**What you will do:** A bare number is the only acceptable answer: how many lines of these entries include "computer"?

::::

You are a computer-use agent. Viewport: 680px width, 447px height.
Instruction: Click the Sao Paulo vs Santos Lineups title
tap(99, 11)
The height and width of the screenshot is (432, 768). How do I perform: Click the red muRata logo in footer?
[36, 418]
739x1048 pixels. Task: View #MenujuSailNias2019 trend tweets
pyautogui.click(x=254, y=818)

::::

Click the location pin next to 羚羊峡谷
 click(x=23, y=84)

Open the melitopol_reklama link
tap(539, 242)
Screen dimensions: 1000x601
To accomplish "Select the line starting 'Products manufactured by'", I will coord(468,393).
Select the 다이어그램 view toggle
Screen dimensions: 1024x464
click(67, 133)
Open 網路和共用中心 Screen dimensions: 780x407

::::

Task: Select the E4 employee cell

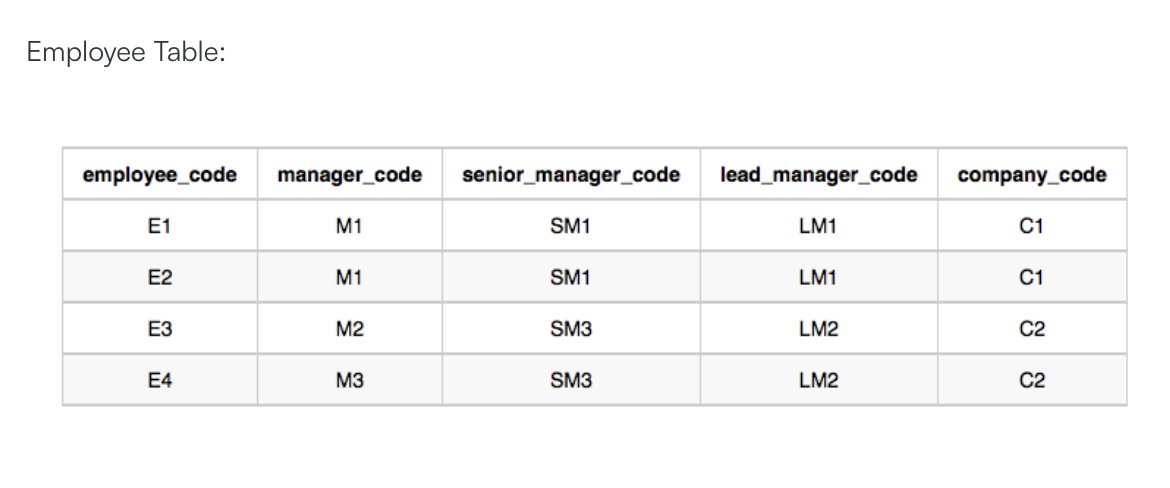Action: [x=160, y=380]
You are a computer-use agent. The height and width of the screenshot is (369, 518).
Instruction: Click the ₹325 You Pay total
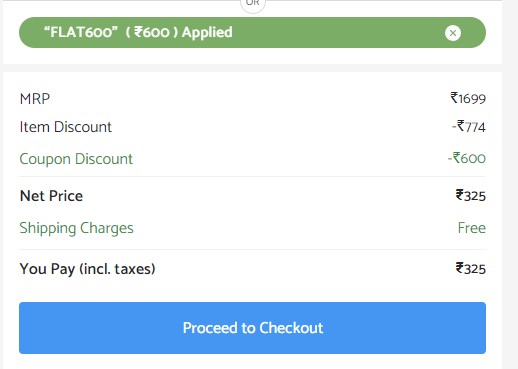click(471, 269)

::::

**Solution to the problem:** 2